Support for Gay Military Families?

White House

On Tuesday, first lady Michelle Obama and Jill Biden are set to kick off a nationwide tour "to address the unique challenges" faced by military families. But attendees at the White House launch event will not include representatives for gay military families.

In a statement to The Advocate, Kristina Schake, communications director for Mrs. Obama, said, "The president has been crystal clear that the Administration is moving forward with the repeal of 'don't ask, don't tell' quickly and efficiently. However, it still remains the law. The White House, including the first lady and Dr. Biden, look forward to working with the families of gay and lesbian service members after certification occurs and repeal goes into effect."

However laudable its goal, the two-day military families tour to bases in North Carolina, Texas, Colorado, and Ohio also highlights ongoing challenges resulting from DADT repeal that are anything but insignificant: in part, how to put gay spouses and partners of service members on equal footing with their straight counterparts wherever possible.

Advocates have called for outreach to gay and lesbian military families -- for which the Tuesday White House event could have been an ideal symbolic opportunity, according to one group.

"There is really no reason to continue to exclude gay families or their advocates from the first lady's events for military families and military family advocates," Servicemembers United executive director Alex Nicholson said.

Such attendance by gay families or their advocates at the event would not only have been symbolic, but also would be more pragmatic than participation on bases where the first lady and Biden plan to visit this week -- events where base commanders would likely be responsible for assembling the requisite crowds, Nicholson said. "It would be a lot more practical to make a gesture of inclusion for the [White House] event than a gesture of inclusion for events around the country," he said.

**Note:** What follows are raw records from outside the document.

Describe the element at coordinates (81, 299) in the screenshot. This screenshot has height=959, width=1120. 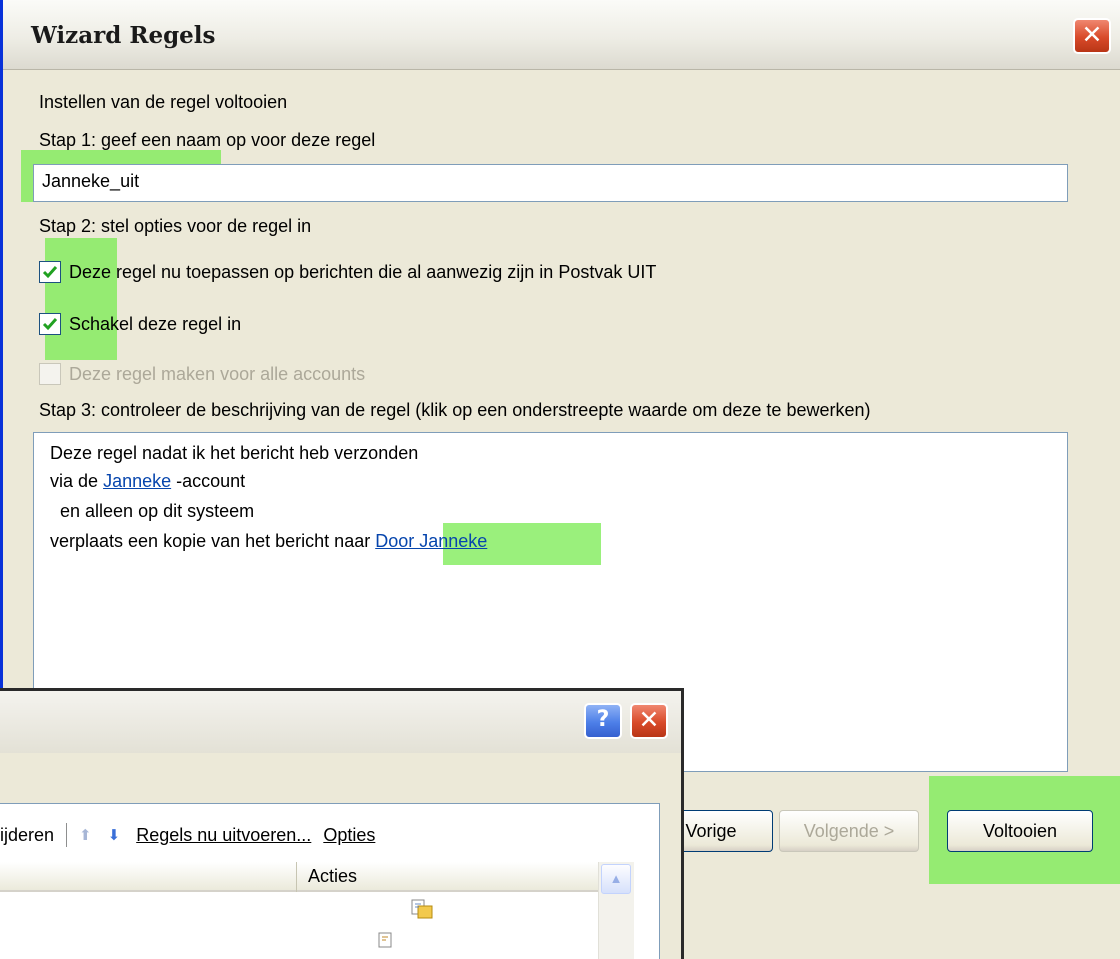
I see `highlight-checkboxes` at that location.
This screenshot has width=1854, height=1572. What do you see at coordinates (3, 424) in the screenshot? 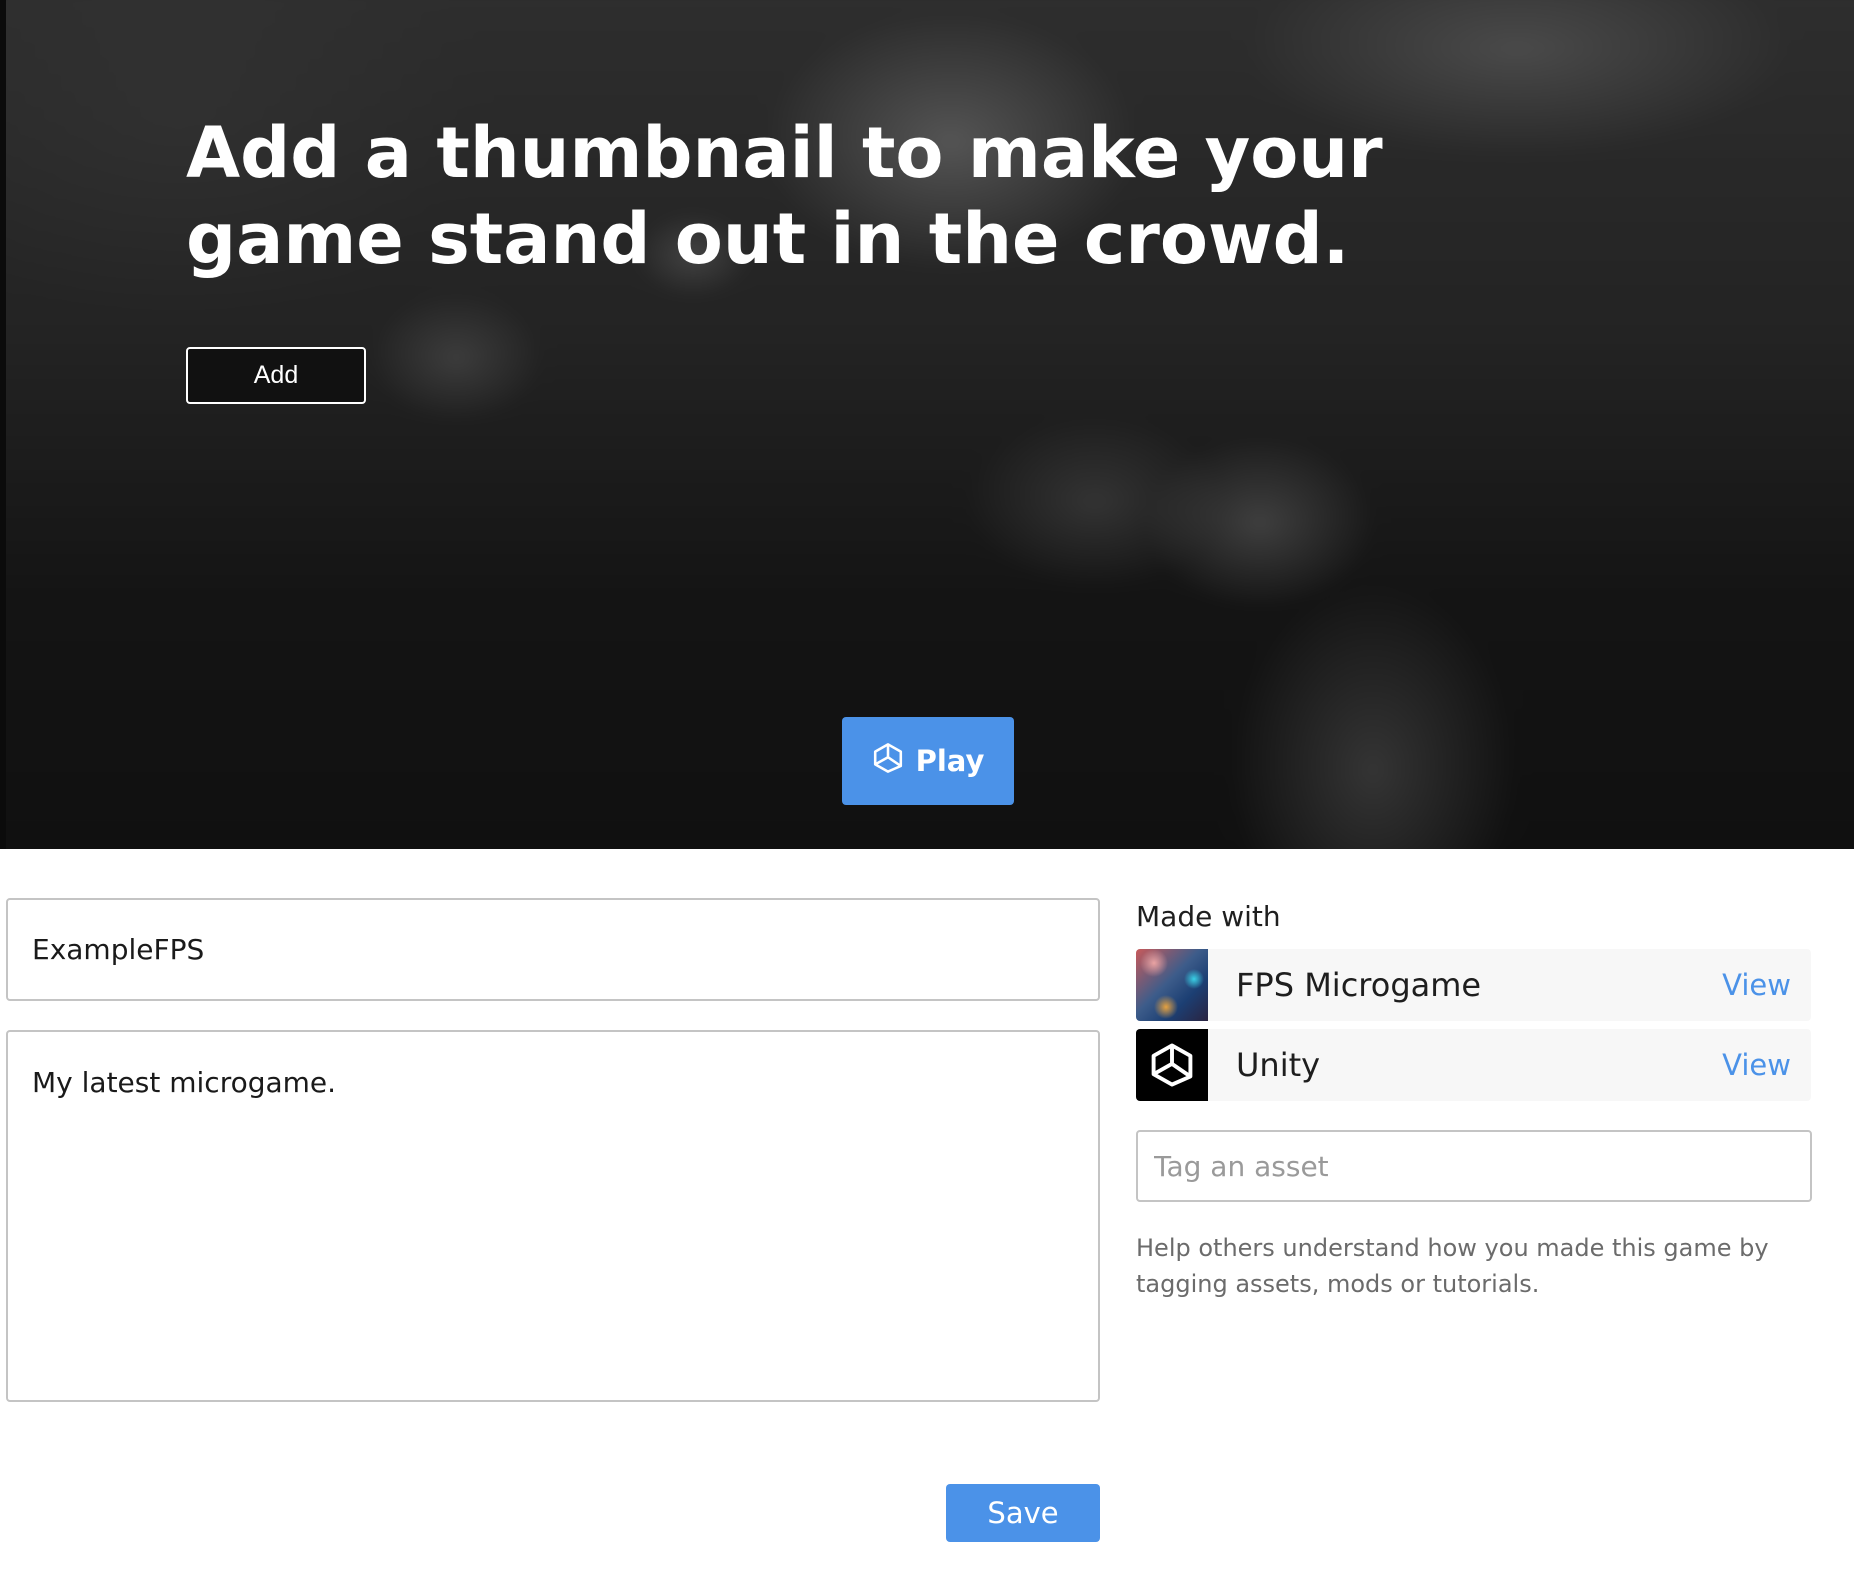
I see `hero-left-edge` at bounding box center [3, 424].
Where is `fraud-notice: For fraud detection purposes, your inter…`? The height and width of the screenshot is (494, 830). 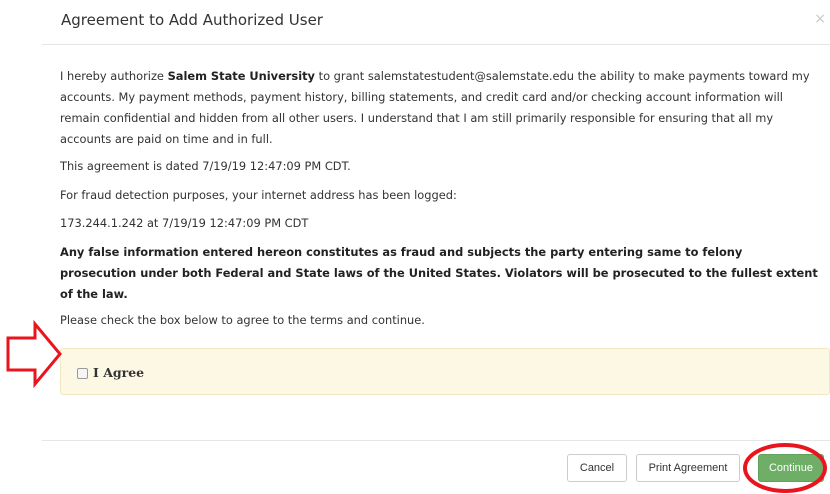 fraud-notice: For fraud detection purposes, your inter… is located at coordinates (258, 195).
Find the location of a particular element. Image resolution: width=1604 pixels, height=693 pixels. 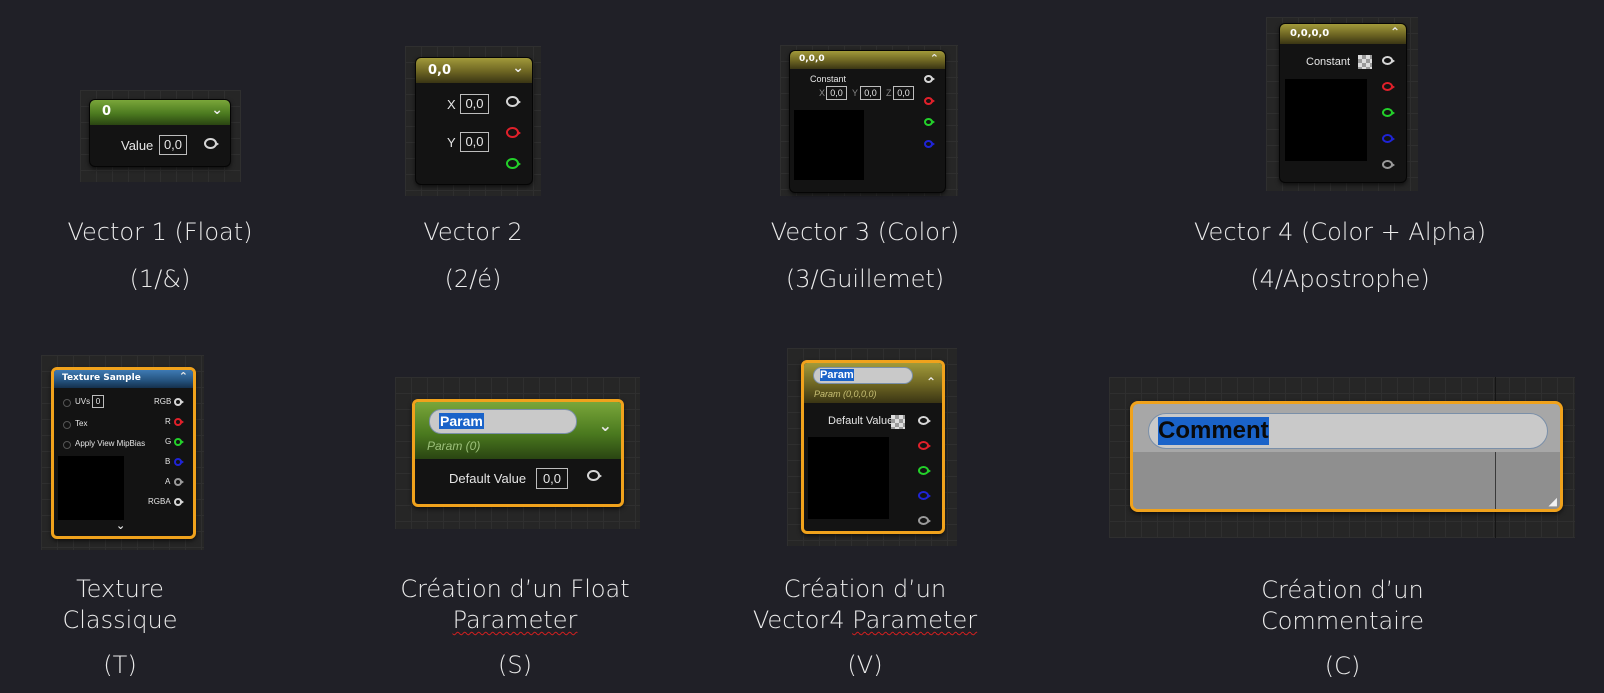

Last month advocacy groups and LGBT organizations including Servicemembers United, Outserve, Servicemembers Legal Defense Network, and the Human Rights Campaign met with defense officials to discuss ongoing concerns related to repeal, including benefits for families of gay service members. Though the Defense of Marriage Act bans many benefits, advocates have pressed the Pentagon to devise solutions not prohibited by DOMA, as agencies such as the State Department have done.

Partners of gay service members are not only denied crucial benefits such as health care but are faced with day-to-day limitations including access to child care and commissaries. "We're a lot tougher than people give us credit for. That said there are some challenges and difficulties," said one partner of an active duty gay service member who requested he not be named. "At the moment, I can't even buy a stamp on base. That's pretty sad. Our primary interest is just being treated the same as other military families. We're not looking for anything novel beyond that." (Click here for a Monday op-ed written by another gay military partner, posted at LGBT POV.)

In a Monday statement on the first lady's tour, Servicemembers Legal Defense Network executive director Aubrey Sarvis said, "Unfortunately, because 'don't ask, don't tell' is still the law, our LGB service members and their families will probably not be an official part of this week's public activities. However, the first lady's welcomed visits to our military bases underscore why we need certification and repeal sooner rather than later, hopefully before the end of this quarter."